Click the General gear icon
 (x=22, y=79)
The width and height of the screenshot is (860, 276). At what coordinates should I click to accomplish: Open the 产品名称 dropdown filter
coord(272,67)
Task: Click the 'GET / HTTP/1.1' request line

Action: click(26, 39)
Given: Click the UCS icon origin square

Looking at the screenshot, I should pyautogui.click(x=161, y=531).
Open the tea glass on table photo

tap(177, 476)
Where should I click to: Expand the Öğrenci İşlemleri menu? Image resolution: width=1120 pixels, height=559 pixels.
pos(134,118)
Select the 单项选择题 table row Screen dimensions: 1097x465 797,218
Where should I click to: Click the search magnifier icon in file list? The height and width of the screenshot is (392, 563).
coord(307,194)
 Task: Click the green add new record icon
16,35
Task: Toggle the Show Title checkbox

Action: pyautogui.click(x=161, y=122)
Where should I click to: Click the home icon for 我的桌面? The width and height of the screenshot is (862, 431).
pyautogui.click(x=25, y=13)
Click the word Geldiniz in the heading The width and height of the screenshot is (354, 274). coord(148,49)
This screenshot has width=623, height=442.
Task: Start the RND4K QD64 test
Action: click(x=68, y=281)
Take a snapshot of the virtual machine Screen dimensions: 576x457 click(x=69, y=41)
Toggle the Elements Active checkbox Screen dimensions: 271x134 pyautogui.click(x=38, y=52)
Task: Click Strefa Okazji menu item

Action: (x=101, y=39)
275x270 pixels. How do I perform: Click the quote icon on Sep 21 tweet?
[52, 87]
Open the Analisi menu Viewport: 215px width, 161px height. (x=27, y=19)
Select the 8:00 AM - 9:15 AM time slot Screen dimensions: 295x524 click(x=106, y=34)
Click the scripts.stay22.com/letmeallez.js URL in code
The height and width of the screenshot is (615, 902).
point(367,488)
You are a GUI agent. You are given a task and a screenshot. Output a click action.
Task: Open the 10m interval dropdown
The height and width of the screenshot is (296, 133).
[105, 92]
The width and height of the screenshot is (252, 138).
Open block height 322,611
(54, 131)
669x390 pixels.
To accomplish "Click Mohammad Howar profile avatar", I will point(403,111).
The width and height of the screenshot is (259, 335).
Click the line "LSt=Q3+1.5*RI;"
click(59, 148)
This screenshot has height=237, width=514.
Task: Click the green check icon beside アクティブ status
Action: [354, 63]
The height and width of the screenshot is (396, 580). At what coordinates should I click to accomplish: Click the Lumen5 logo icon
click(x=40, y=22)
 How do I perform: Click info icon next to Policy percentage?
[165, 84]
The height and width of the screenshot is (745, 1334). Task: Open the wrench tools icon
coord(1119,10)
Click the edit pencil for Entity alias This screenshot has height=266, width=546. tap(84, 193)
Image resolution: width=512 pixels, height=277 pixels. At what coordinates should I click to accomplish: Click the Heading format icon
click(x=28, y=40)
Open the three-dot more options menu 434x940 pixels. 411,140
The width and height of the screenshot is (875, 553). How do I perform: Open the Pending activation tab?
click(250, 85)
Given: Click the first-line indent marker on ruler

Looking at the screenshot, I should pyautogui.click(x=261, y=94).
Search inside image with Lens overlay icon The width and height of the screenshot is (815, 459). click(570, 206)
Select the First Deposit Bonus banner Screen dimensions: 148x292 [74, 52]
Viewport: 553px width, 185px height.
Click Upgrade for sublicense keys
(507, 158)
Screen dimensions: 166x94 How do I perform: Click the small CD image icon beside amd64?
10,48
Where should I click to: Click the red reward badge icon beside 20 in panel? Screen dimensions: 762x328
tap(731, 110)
== == ==
> Problem to solve:
Copy out each line of the data in which the word "Viewport" appears.

> Result:
Open the Analisi menu Viewport: 215px width, 161px height. (x=27, y=19)
Viewport: 553px width, 185px height.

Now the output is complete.